Background Prognostic tools for individuals with peripheral artery disease (PAD) remain limited. We developed prediction models for 3-year PAD related major adverse limb events (MALE) using demographic, clinical, and biomarker data previously validated by our group. Methods We performed a prognostic study using a prospectively recruited cohort of PAD patients (n = 569). Demographic/clinical data were recorded including sex, age, comorbidities, previous procedures, and medications. Plasma concentrations of 3 biomarkers (N-terminal pro-B-type natriuretic peptide [NT-proBNP], fatty acid binding protein 3 [FABP3], and FABP4) were measured at baseline. The cohort was followed for 3 years.
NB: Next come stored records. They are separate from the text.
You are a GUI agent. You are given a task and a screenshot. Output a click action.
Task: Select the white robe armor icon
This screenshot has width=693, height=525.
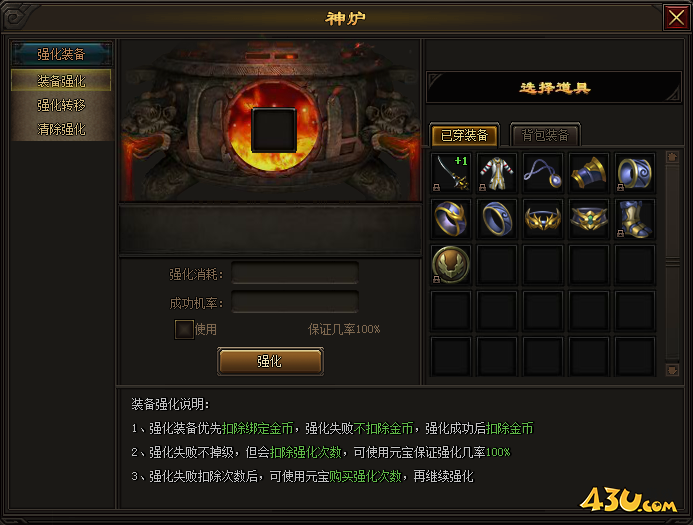497,172
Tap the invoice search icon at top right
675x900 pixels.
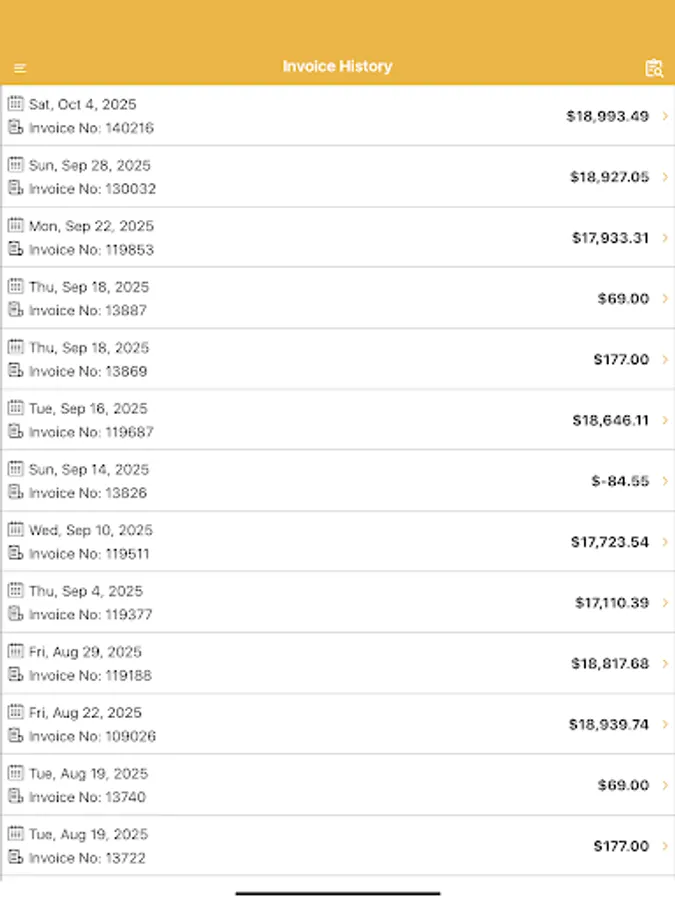(655, 67)
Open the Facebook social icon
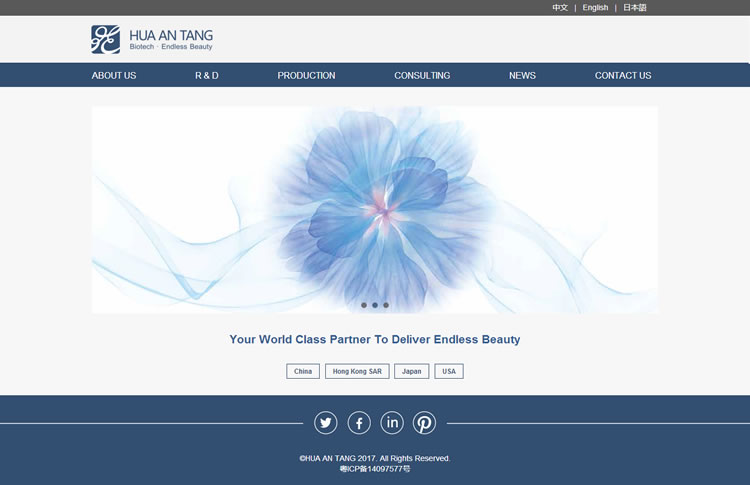 359,423
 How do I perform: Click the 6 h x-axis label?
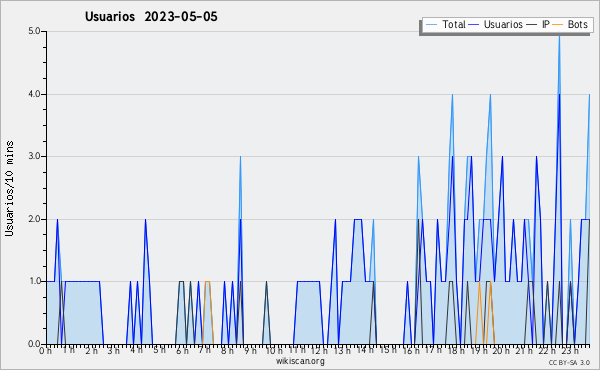pos(183,351)
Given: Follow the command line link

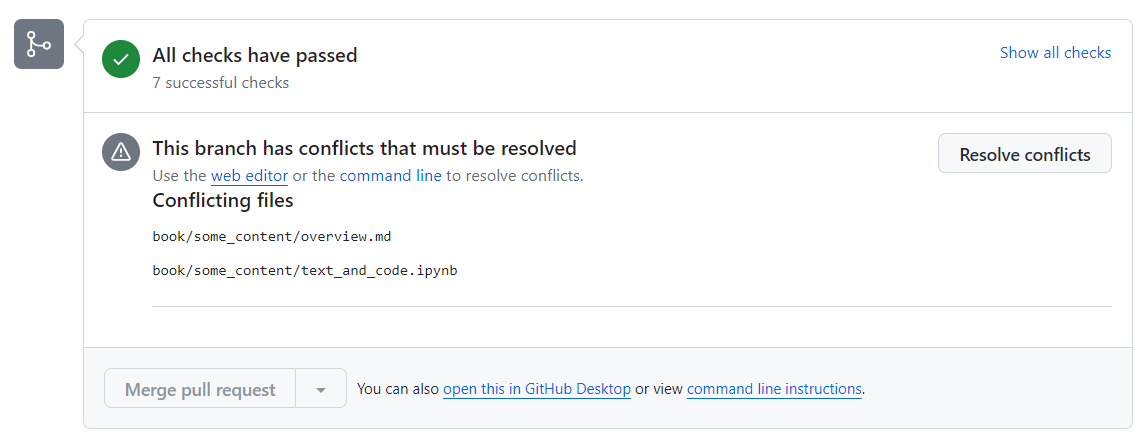Looking at the screenshot, I should [x=390, y=176].
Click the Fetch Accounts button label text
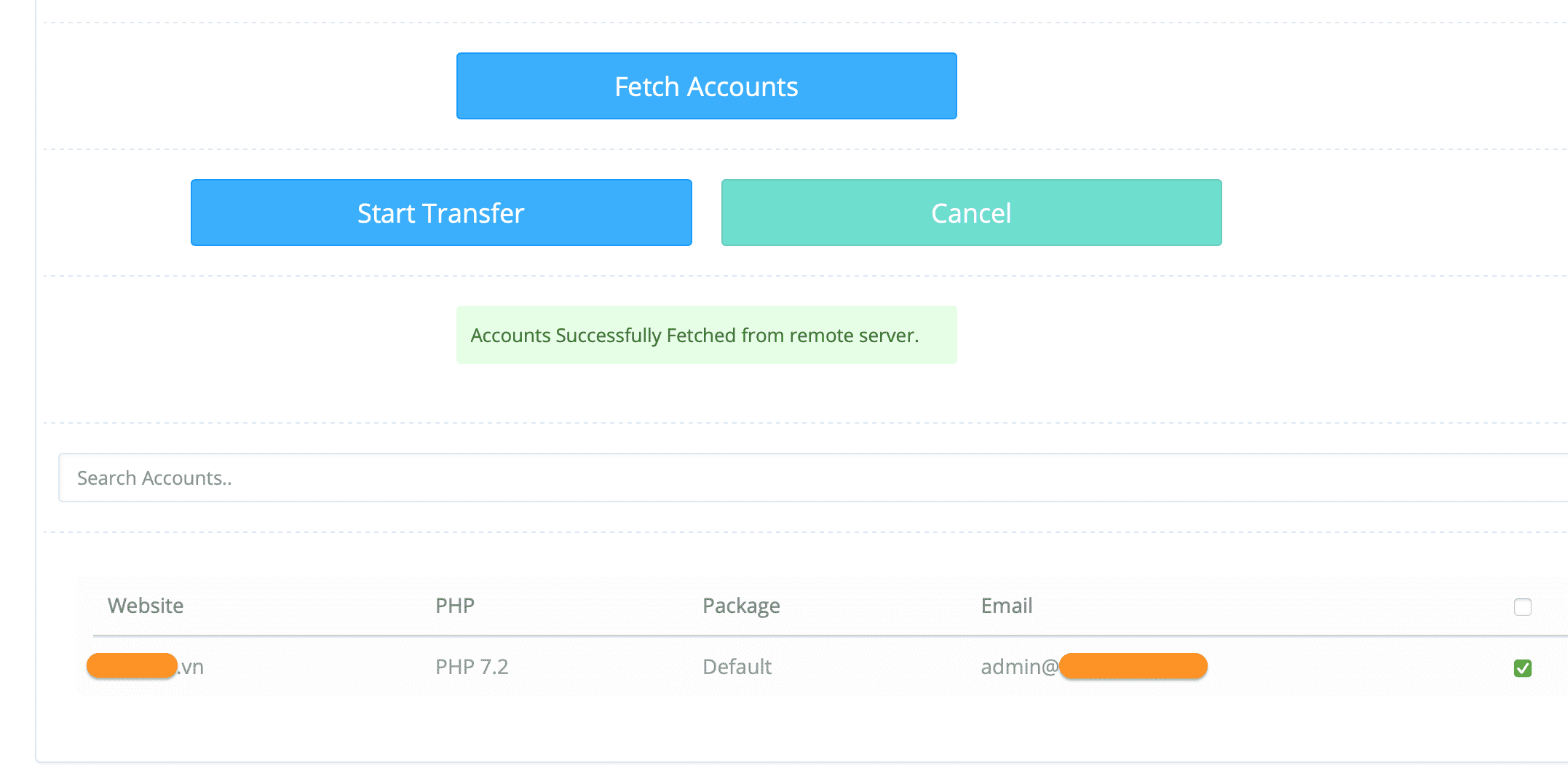 [706, 87]
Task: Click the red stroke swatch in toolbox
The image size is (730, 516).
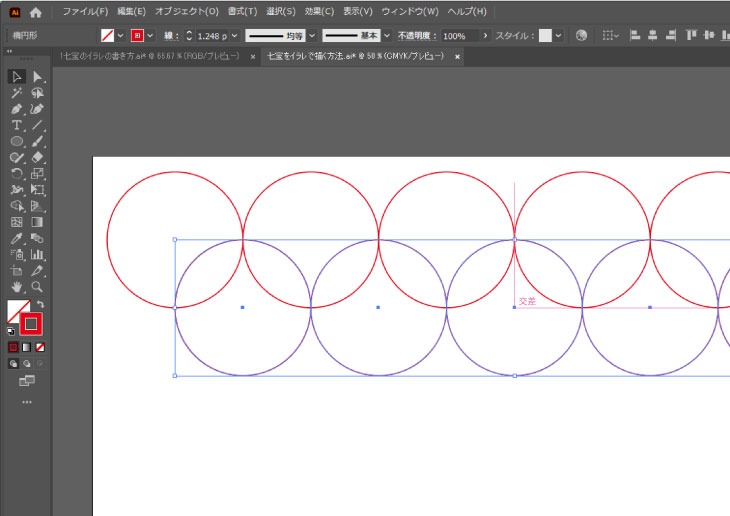Action: pyautogui.click(x=32, y=322)
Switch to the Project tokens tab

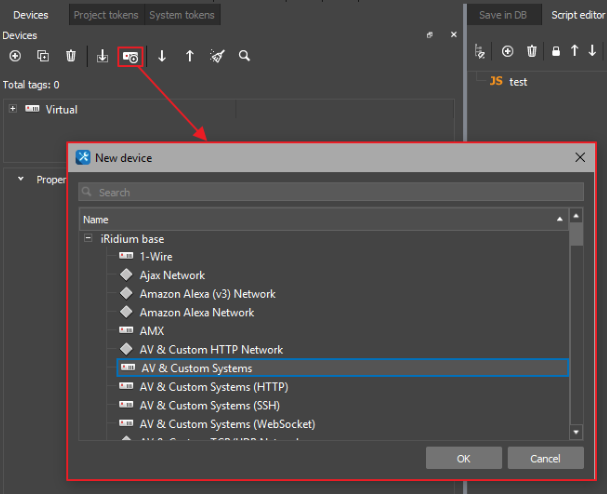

MALE was the primary outcome (composite of open/endovascular vascular intervention or major amputation). We trained 3 machine learning models with 10-fold cross-validation using demographic, clinical, and biomarker data (random forest, decision trees, and Extreme Gradient Boosting [XGBoost]) to predict 3-year MALE in patients. Area under the receiver operating characteristic curve (AUROC) was the primary model evaluation metric. Results Three-year MALE was observed in 162 (29%) patients. XGBoost was the top-performing predictive model for 3-year MALE, achieving the following performance metrics: AUROC 0.88 (95% CI 0.84 – 0.94), sensitivity 88%, specificity 84%, positive predictive value 83%, and negative predictive value 91% on test set data. On an independent validation cohort of PAD patients, XGBoost attained an AUROC of 0.87 (95% CI 0.82 – 0.90). The 10 most important predictors of 3-year MALE consisted of: 1) FABP3, 2) FABP4, 3) age, 4) NT-proBNP, 5) active smoking, 6) diabetes, 7) hypertension, 8) dyslipidemia, 9) coronary artery disease, and 10) sex. Conclusions We built robust ML algorithms that accurately predict 3-year MALE in PAD patients using demographic, clinical, and novel biomarker data. Our algorithms can support risk-stratification of patients with PAD for additional vascular evaluation and early aggressive medical management, thereby improving outcomes. Further validation of our models for clinical implementation is warranted.